There’s a well-reasoned argument to be made that China made the shift toward more robust space operations over years of watching Western powers like the United States employ orbital assets as an integral part of their new war fighting doctrine, and by 2015, there were no longer any illusions about China’s concerns about countering this new methodology if it were ever to come to war between them and an orbital powerhouse like the United States. In a 2015 Defense Department report about China’s military endeavors in space, experts agreed that China had already set about developing systems that would bar a nation like the U.S. from being able to use their satellites during such a conflict through the “development of directed-energy weapons and satellite jammers.”

A subsequent report for the U.S.-China Economic and Security Review Commission came to a similar conclusion:

Chinese analysts assess that the employment of space-based C4ISR [Command, Control, Communications, Computers, Intelligence, Surveillance and Reconnaissance] capabilities by potential adversaries, especially the United States, requires the PLA to develop capabilities to attack space systems. Based on this assessment, Chinese analysts surmise that the loss of critical sensor and communications capabilities could imperil the U.S. military’s ability to achieve victory or to achieve victory with minimal casualties.”

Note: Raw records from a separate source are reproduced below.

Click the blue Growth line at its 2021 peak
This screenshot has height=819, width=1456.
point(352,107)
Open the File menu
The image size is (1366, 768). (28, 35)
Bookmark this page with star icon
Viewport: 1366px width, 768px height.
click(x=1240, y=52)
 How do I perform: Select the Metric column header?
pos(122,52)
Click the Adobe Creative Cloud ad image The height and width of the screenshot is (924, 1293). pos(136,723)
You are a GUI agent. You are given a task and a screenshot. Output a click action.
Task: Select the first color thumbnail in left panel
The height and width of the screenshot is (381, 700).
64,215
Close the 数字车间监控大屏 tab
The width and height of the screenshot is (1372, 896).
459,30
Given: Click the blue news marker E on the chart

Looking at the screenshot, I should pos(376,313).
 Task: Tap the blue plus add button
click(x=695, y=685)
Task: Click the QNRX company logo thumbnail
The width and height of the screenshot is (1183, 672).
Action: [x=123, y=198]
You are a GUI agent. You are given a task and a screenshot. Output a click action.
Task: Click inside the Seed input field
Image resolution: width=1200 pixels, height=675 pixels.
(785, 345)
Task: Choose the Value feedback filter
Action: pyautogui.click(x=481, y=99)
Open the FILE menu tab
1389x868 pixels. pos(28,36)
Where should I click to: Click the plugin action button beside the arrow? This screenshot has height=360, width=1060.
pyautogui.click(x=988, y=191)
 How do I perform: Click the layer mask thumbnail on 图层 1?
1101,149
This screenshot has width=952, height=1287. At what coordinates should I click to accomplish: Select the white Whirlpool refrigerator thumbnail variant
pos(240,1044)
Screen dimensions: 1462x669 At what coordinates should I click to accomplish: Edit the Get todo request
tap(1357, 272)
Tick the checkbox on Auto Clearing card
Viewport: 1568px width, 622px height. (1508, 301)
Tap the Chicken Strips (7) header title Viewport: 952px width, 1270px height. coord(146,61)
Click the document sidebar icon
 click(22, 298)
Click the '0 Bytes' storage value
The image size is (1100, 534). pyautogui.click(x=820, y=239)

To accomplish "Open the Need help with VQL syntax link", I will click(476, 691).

To this end and despite the nation’s space endeavors always being a military effort, China established the People’s Liberation Army (PLA) Strategic Support Force (SSF) in 2015 — a branch specifically tasked with incorporate offensive and defensive space and cyber capabilities into the nation’s war fighting apparatus with the United States squarely in its sights.

Russia’s militarization of space

Russia’s space endeavors, as the world is well aware, date back even further than America’s — with the launch of Sputnik in 1957 effectively ushering in a new era of space sciences. Although the United States ultimately went on to “win” the space race by putting men on the moon, Russia was a number of earlier legs, including the aforementioned first satellite launch as well as putting the first human into orbit — and in keeping with this tradition, Russia also beat the rest of the world to the establishment of a space-based branch of the military not once, but twice.

Russia’s Space Forces were first stood up in 1992, shortly after the fall of the Soviet Union, but the branch lasted only five years before giving way to budgetary concerns. It was stood up again in 2001 and lasted for a solid decade before once again being dissolved — until August of 2015 when the branch was once again activated as a part of a new merger between the Russian Air Force and their Aerospace Defense Forces.

Like China, Russia’s militarized space endeavors often bleed into their public-facing efforts, and as such, they tend to keep their offensive capabilities close to the chest. According to Russia, the purpose of their space branch includes, “Monitoring space objects and identification of potential threats to the Russian Federation in space and from space, prevention of attacks as needed.” The last bit of that line, “prevention of attacks if needed,” is where they tend to categorize both offensive and defensive capabilities — as nuclear weapons have proven, a solid offense often serves as the best deterrent defense.